◆ THE EXERCISE:
Copy out the items below word for word, everything from the line containing "Viewport: 182px width, 111px height." down to the end of the items, both ends included. Leave the pictures out of your copy.

◆ INPUT RECORDS:
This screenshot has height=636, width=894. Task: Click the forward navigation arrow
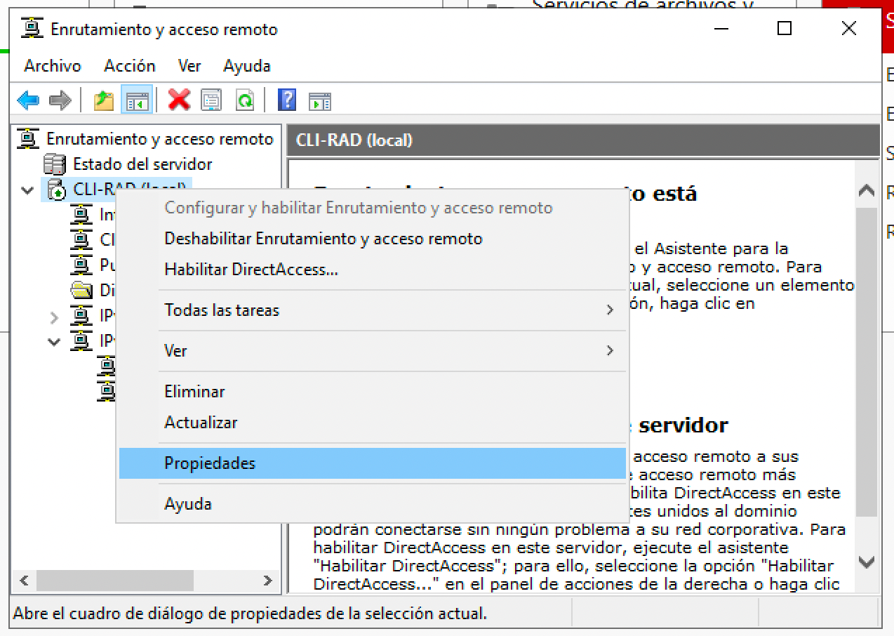click(x=60, y=99)
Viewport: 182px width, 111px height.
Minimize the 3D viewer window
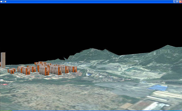(174, 2)
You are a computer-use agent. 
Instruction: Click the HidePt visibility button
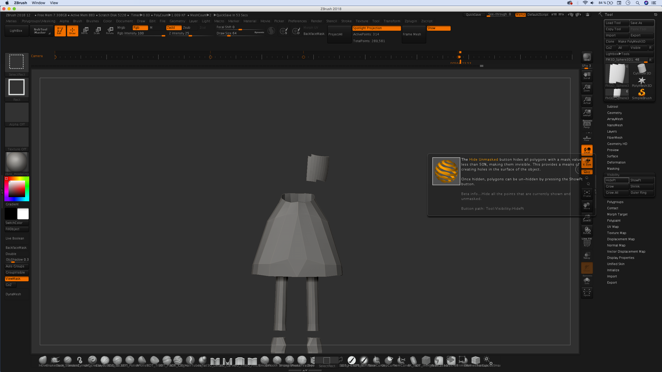617,180
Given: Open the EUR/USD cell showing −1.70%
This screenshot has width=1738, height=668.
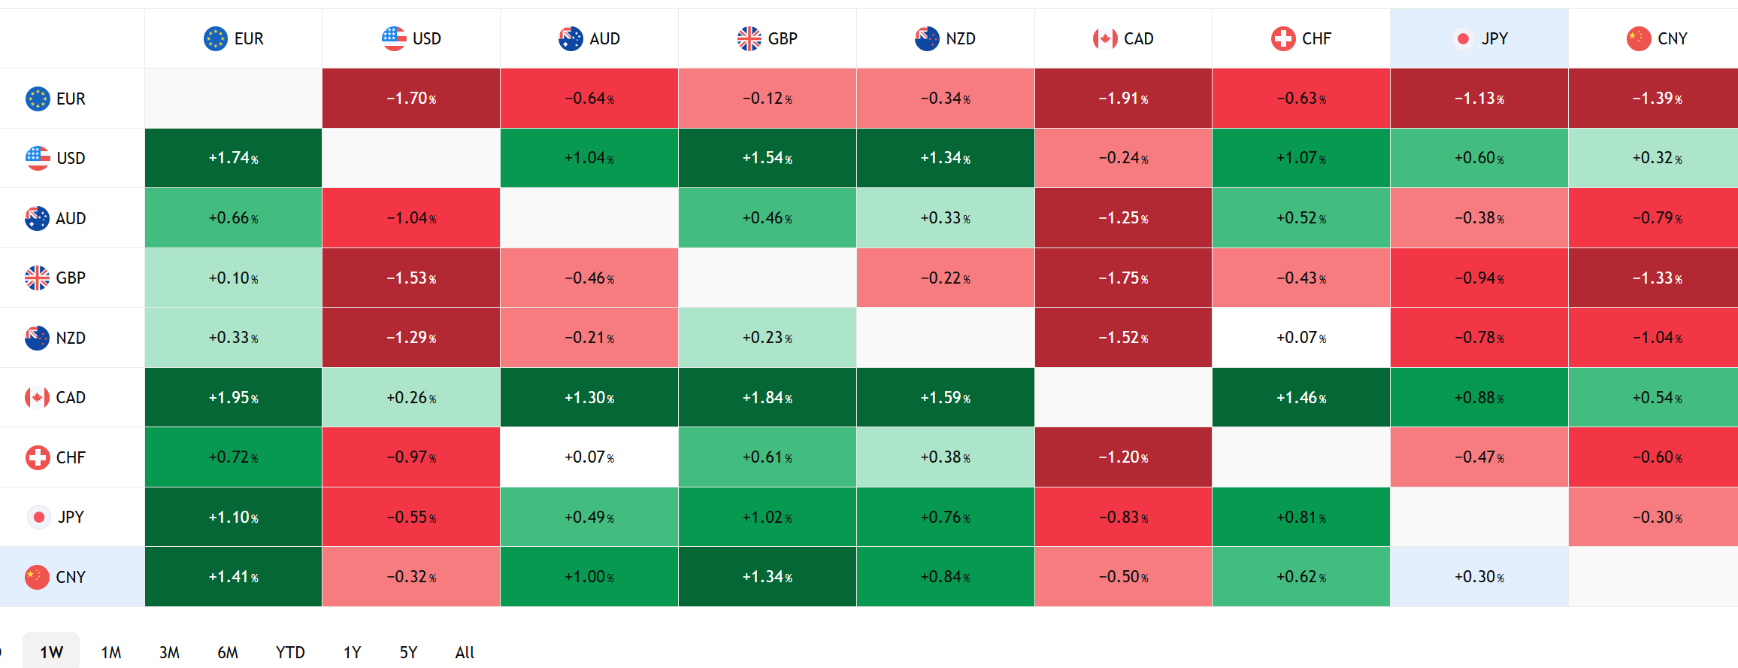Looking at the screenshot, I should (x=411, y=99).
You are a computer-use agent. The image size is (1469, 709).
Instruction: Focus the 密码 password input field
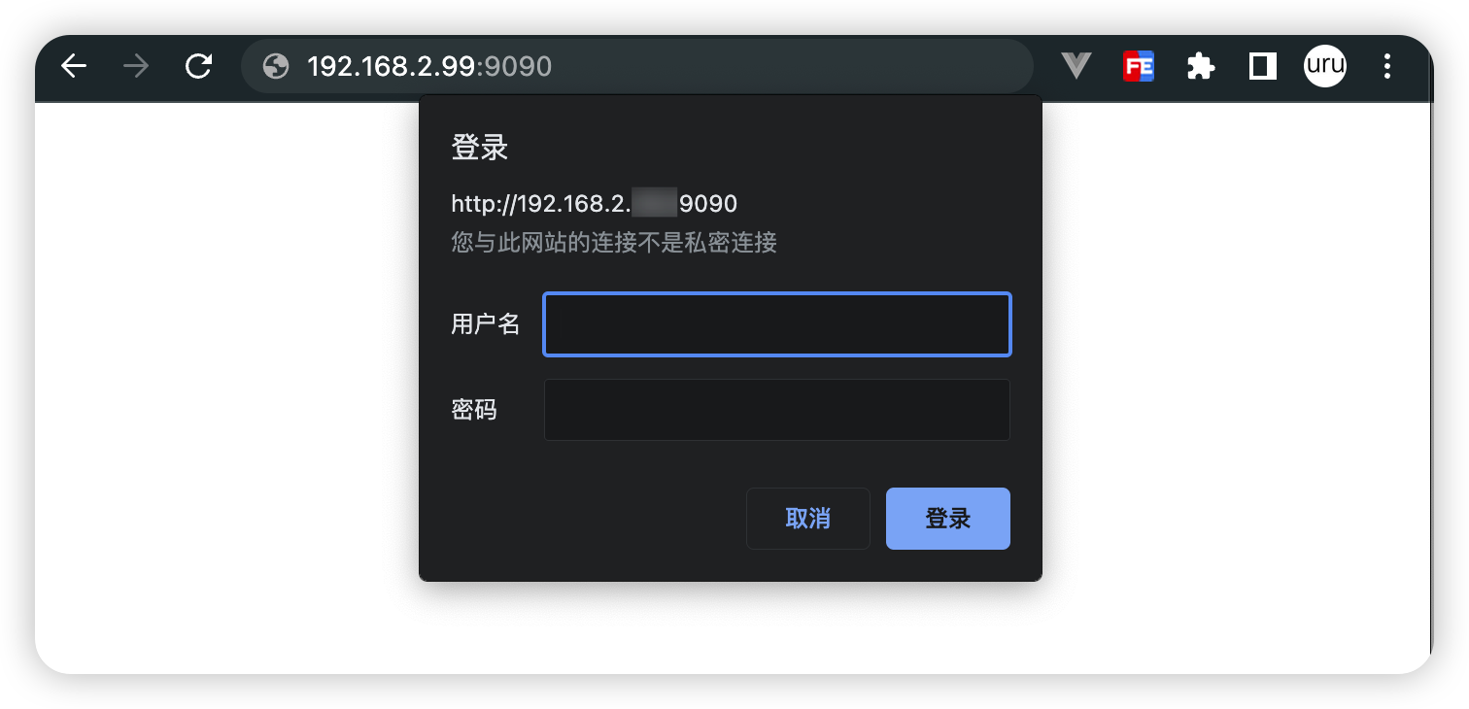(777, 410)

◆ REPLY TO THE EXERCISE:
Viewport: 182px width, 111px height.
Minimize the 3D viewer window
(174, 2)
You are a computer-use agent. 
Instruction: Click the HidePt visibility button
617,180
Given: Open the EUR/USD cell showing −1.70%
This screenshot has width=1738, height=668.
Looking at the screenshot, I should (x=411, y=99).
You are a computer-use agent. The image size is (1469, 709).
Instruction: Focus the 密码 password input field
(777, 410)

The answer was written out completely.